Accelerated drug development programs and pathways help expedite the testing of drugs and biologics for rare and orphan diseases. These programs assist in addressing serious unmet medical needs in a timely manner by providing pathways for expedited drug development and approval. Given the unique patient populations and timeline considerations associated with rare disease clinical trials, it is important to thoroughly understand the regulatory guidelines that govern orphan and rare disease drug development, which can differ across regions around the world.
In an informative webinar presented by regulatory affairs experts from Medpace, some of the key regulatory strategies and considerations involved in rare and orphan disease drug development were discussed in depth.
The presentation highlighted the various designations and regulatory pathways that can be used to expedite and accelerate treatments for rare diseases in the US and European Union (EU). It outlined specific requirements for these designations, including suggestions for timely submissions and what to expect in meetings with regulatory agencies such as the US Food and Drug Administration (FDA) and the European Medicines Agency (EMA) in the EU. Additionally, requirements associated with pediatric rare disease drug development were also discussed.
Global Acceleration of Drug Development in Rare and Orphan Disease
Obtaining accelerated approval for new drugs and biologics in the rare and orphan disease space is essential in delivering new therapies to patients with debilitating rare diseases and conditions. To facilitate this, there are expedited pathways and designations that can be utilized to engage regulatory agencies around the world both early on and throughout clinical trials and development processes.
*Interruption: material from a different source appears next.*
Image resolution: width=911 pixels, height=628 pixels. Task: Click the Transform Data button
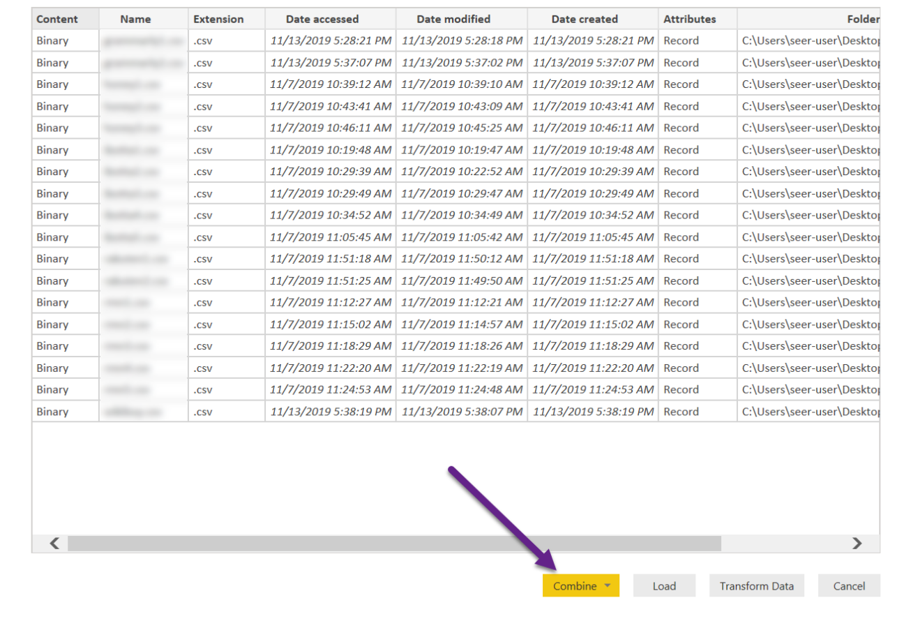click(756, 586)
Time is of the essence for rare disease patient populations and thus these accelerated channels can be used to gain conditional approvals to achieve earlier time to development in order to get new therapies to patients faster. Key trial measures can be achieved through orphan designations both in the US and in the EU through specific expedited pathway designations.
Christina Vonderhaar, Senior Director, Regulatory Affairs at Medpace discussed the importance of having a global mindset when considering drug development considerations as investigators should ensure that they understand the implications of receiving scientific advice from each of the regulatory agencies in the regions that they are seeking approval in. In the US, this would be the FDA and in the EU, the EMA or other national competent authorities.
Accelerated Pathways in the US
In order to understand the expedited and accelerated pathways that exist in the US for the development of treatments for serious, life-threatening rare or orphan diseases, it is first important to understand the definitions. In the US, a serious medical condition or disease is defined as being associated with morbidity and that has significant impact on day-to-day functioning.
A clear rationale must also be provided that explains why you’re looking to treat a potentially serious condition and what the serious unmet needs are; this involves being updated on the most recent literature on the condition and existing treatment paradigms, including both approved and non-approved drugs, so that this information can help guide your rationale and be clearly communicated to regulators.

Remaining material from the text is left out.